President Uhuru Kenyatta has slammed brakes on the 16 percent duty set to be imposed on milk imports from Uganda, implying that local dairy farmers will have to grapple with the influx.
Mr Kenyatta has directed the duty only be levied on milk products coming in from outside the East African Community (EAC).
The announcement overrules proposals of a verification mission that went to Uganda at the tail end of last year, which called for the duty on imports to protect farmers.
“To protect our milk producers from illegal imports, I have directed National Treasury to impose 16 percent VAT on milk products that have originated from outside the EAC,” said the President in his address on Tuesday.
The delegation to Uganda, led by then Trade PS Chris Kiptoo, was drafting a report to present to the cabinet.
“We have proposed a 16 percent duty that would be levied on Ugandan milk as we seek to protect farmers from increased competition,”

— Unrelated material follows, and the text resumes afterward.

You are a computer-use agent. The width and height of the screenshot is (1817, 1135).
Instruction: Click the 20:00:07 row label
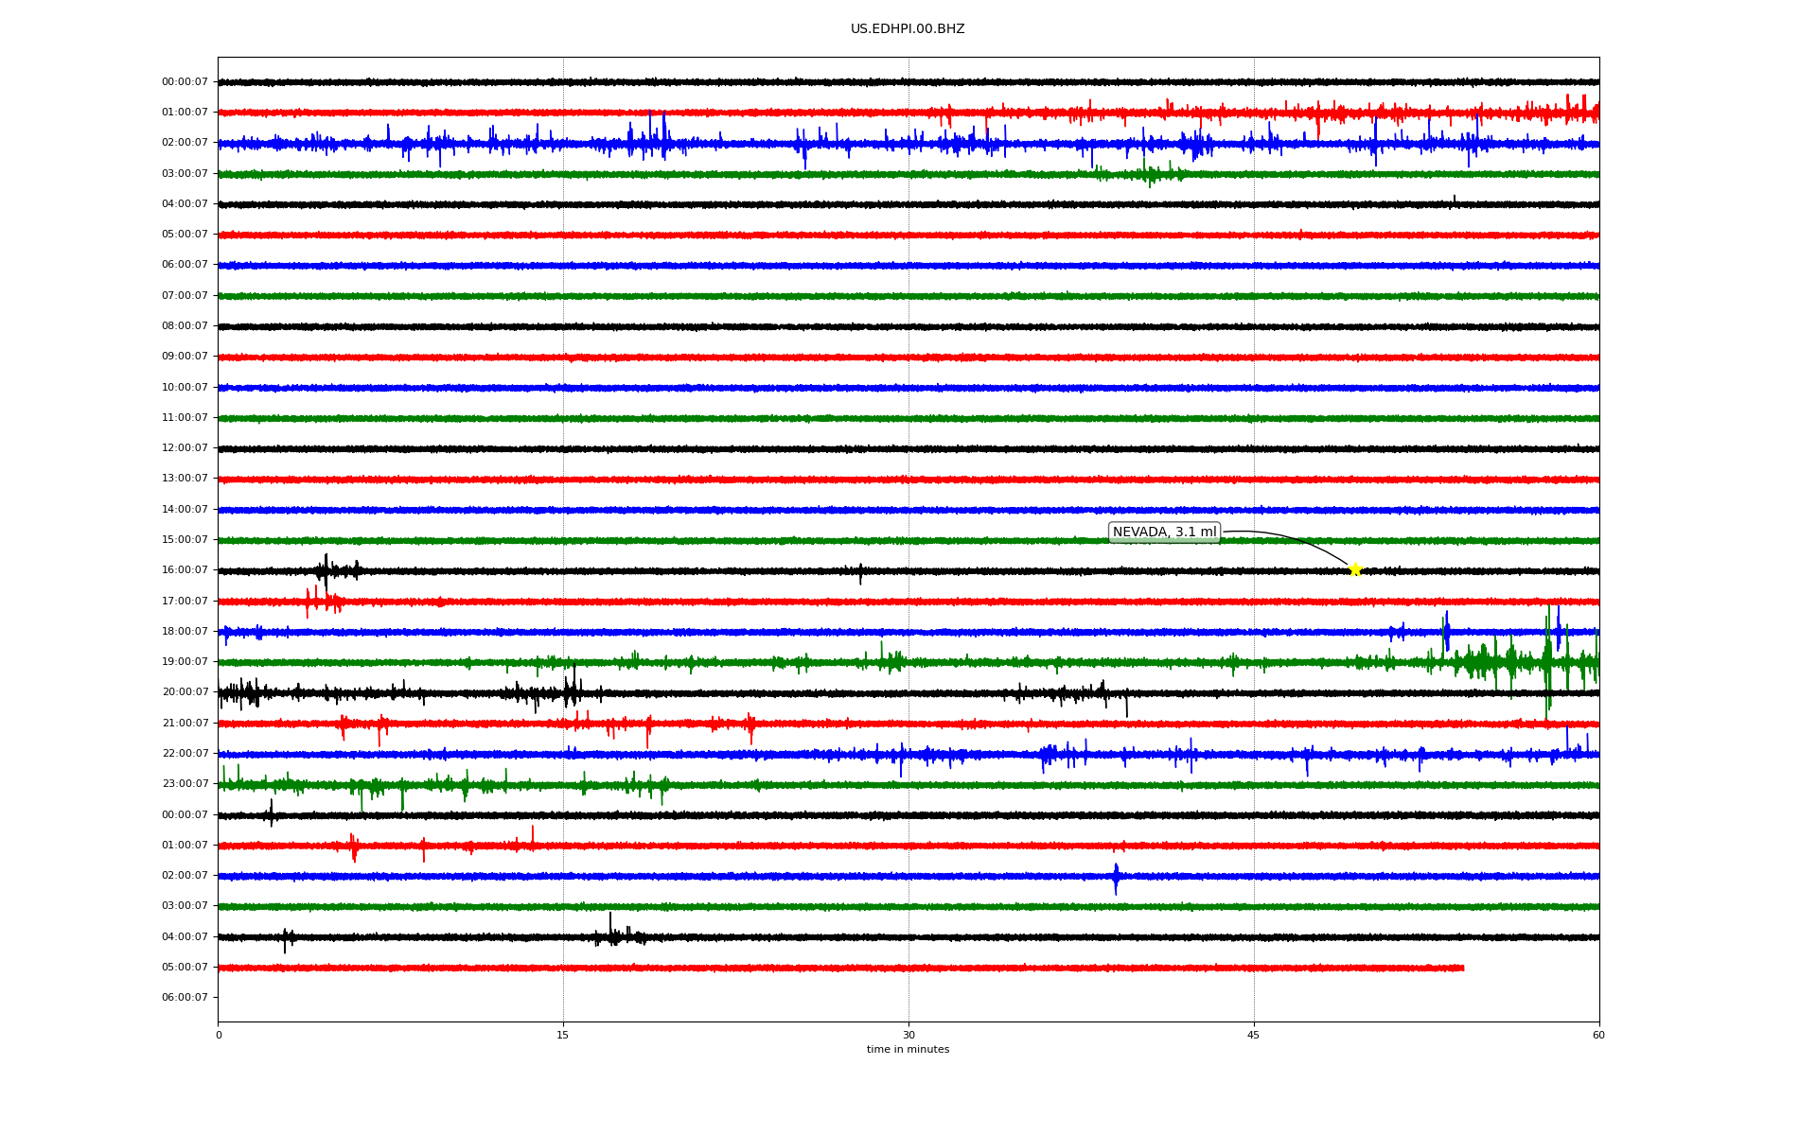(x=185, y=692)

“We are making a report that we shall present to the Cabinet for approval,” said Dr Kiptoo.
Mr Kenyatta directed the Kenya Bureau of Standards and the Directorate of Criminal Investigations to impound any powdered milk or dairy products that do not meet Kenyan standards.
Milk prices have fallen by 33 percent in the last one year as processors cut the amount paid to farmers, citing a sharp increase in production.
A litre of milk is going at an average of Sh20 across the processors from a high of Sh37 in 2018.
Mr Kenyatta also directed the National Treasury to release Sh500 million for mopping up excess milk in the market and a further Sh575 million for modernisation of two New KCC milk plants, one in Nyeri and one in Nyahururu, to enhance processing capacity.
“In sum, my intent is to boost the milk industry with Sh1.07 billion in the immediate run as a way of supporting their efforts,” he said.